### TEXT PROVIDED
━━━━━━━━

Monday, 20 February 2012

More financial crisis readings


11..      Where Does The Greek Bailout Money Go?
19% only to Greeks, rest outside Greece


22.   Foreign county and bank exposure to Greek debt
http://www.bbc.co.uk/news/business-13798000. It’ s France and Germany.





33.    Fiscal policy
Paul Krugman again wonders why austerity is so popular, and links to a good post by Chris Dillow on the UK.  http://stumblingandmumbling.typepad.com/stumbling_and_mumbling/2012/02/fiscal-policy-the-overton-window.html.

4. Debt and deleveraging. 
Excellent report from McKinsey Gobal Institute: 

1. Entering the recession, leverage was highest in the UK, and grew the fastest in Spain. The US was relatively conservative (see Exhibit 1)

2. but the devil is in the detail:
a. households especially in mortgages raised leverage
b. firms were mostly low leverage,with exception of real estate and leveraged buyouts

5.  The Economist on fiscal policy: should the EZone be like the US?
In the US, after independence, Hamilton absorbed debts.  The US has no centrally imposed state balanced budget requirements, but it does have
a. a credible no  bail out rule from DC to the states
b. in effect, Keynesian fiscal policy via counter-cyclical federal spending

The EZ has none of these, nor collective debt nor sufficient integration to deal with shocks.







Thursday, 16 February 2012

Creative industries versus creative activities

DCMS have a new estimate of the UK"s creative industries, full report here. Their main finding is that Creative Industries accounted for 2.89% of gross value added (GVA) in the UK in 2009.  In 2008, it was 5.6% of GVA.  Why?

━━━━━━━━

### PROVIDED DATA
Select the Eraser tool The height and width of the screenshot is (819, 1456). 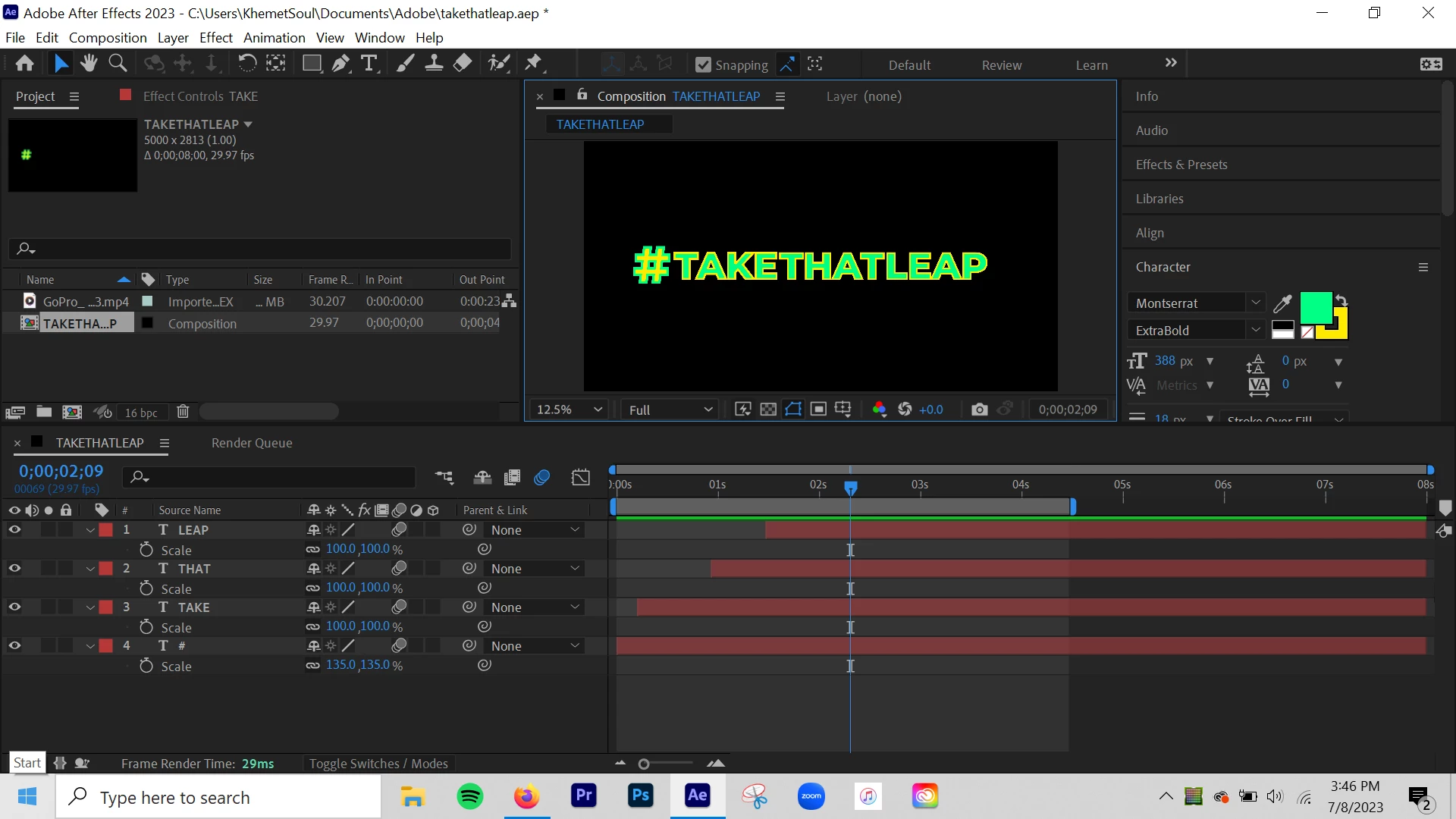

━━━━━━━━

### WORK INSTRUCTIONS
1. Please copy the blog post's text between "2. but the devil" and "deal with shocks.", inclusive.
2. According to the DCMS estimate in the blog post, what share of UK gross value added did Creative Industries account for in 2009?

### SOLVED PROBLEMS
1.
2. but the devil is in the detail:
a. households especially in mortgages raised leverage
b. firms were mostly low leverage,with exception of real estate and leveraged buyouts

5.  The Economist on fiscal policy: should the EZone be like the US?
In the US, after independence, Hamilton absorbed debts.  The US has no centrally imposed state balanced budget requirements, but it does have
a. a credible no  bail out rule from DC to the states
b. in effect, Keynesian fiscal policy via counter-cyclical federal spending

The EZ has none of these, nor collective debt nor sufficient integration to deal with shocks.

2. 2.89%